WRIGHT: It was wholeheartedly my relationship with God. It's been a powerful thing in my life since I was a little girl. But one of the things that is beautiful about being a follower of God is that sometimes it's active and compelling in your life when you don't even know it. I did have a loaded weapon in my mouth and I was ready to pull the trigger. No, I didn't hear a booming voice saying, ''Do not do this child of mine.'' I didn't see a guy in a robe. But I know that I was ready to end it -- I was a somewhat known country-music singer and also a lesbian and I didn't know how to make those very real parts of me intersect. I had no hope and I was ready to give up. And for whatever reason, I didn't pull the trigger.

I went upstairs and out of just sheer emotional exhaustion I fell asleep. I got up the next day and I was afraid to go downstairs where that gun was. I got on my knees in my bedroom and instead of praying to God to help me figure out a way to make this career work with my secret, my prayer was different. It was, ''Dear God, please grant me a moment's peace.'' And the minute I said, ''in your name I pray,'' I had it. It was as though someone poured a gallon of peace over me.

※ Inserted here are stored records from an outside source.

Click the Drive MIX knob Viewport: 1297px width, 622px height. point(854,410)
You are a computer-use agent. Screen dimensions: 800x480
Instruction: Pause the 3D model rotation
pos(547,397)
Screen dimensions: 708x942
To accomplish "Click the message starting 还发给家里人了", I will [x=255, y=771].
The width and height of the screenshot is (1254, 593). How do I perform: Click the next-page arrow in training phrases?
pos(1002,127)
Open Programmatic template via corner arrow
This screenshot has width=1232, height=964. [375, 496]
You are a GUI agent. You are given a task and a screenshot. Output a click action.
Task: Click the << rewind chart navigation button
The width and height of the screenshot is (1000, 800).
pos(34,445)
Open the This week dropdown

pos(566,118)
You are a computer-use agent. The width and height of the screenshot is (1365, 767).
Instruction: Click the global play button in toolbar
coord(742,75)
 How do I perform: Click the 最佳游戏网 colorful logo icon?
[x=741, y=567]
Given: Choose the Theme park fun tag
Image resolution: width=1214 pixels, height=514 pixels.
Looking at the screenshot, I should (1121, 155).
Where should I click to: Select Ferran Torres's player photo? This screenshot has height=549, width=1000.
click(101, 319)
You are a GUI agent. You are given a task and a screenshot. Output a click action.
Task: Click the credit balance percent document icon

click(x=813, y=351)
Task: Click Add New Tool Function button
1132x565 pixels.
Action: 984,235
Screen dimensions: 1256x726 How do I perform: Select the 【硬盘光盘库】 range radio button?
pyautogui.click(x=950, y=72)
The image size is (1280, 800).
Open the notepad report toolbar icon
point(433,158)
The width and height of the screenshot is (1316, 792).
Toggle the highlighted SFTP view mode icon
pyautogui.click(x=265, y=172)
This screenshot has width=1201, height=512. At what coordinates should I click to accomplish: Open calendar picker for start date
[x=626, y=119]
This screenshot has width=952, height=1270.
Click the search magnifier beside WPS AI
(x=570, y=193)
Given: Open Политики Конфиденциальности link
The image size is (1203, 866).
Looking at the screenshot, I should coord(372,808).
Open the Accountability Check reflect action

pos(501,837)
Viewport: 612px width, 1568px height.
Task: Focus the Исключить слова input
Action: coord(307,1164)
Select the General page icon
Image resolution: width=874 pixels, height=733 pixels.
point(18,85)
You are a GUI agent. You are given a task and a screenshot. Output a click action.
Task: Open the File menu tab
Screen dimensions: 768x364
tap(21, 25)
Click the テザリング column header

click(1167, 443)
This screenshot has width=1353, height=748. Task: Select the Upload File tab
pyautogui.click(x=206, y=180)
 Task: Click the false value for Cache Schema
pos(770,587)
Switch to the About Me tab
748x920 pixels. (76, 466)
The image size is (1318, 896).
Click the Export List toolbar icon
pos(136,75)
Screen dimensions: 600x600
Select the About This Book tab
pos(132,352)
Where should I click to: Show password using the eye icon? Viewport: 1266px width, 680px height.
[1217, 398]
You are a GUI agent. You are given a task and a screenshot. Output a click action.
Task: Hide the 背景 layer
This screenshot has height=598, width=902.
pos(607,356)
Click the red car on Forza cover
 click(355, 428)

I realized, holy crap, that's what I've gotta do. I've gotta stop praying to do it my way. I've been trying it my way for 36 years. I felt as if God said, "Okay, now we're gonna do it my way, and my way is what I've been telling you for a long time: You're going to tell the truth." My life got downright magical from the minute I decided to just give in to my truth without knowing what might happen, without knowing that I may or may not have a career. When you have a gun in your mouth and you don't pull the trigger, the rest is extra.

MW: A lot of gays and lesbians who've had difficult experiences with churches and religion, like what your sister just went through, tend to shy away from religion. How have people reacted to you as an openly gay person with a really strong religious faith?

WRIGHT: One of my really good friends is a lesbian in Oklahoma City. She explained to me that she hated going to church -- she wished she could go but she knew the minute she walked in the door she was less than. She wasn't part of that club. And who wants to attend that club meeting? Nobody wants to go to that club meeting where you know that you really don't ever get to fit in. It's human nature to want to build a wall and throw a finger up at that. I get that.

I was lucky that I kind of believed there were two Gods: the one at church they were telling me to fear, that was going to burn me up in this fire; and then the one who gave me my music, that was always with me, not just on Sunday mornings. I was one of the fortunate few who never felt alone. But it's reasonable for young gays and lesbians, in my opinion, to develop an aversion to religion and church and fellowship. And that's why I'm so frustrated with churches who automatically exclude young gays and lesbians. And old ones for that matter. How dare they assume they own God?

Orthodox Christians don't "own God." They believe in what the Bible teaches. The obvious reply to Wright's Gay Pride God is "How dare they invent their own God?"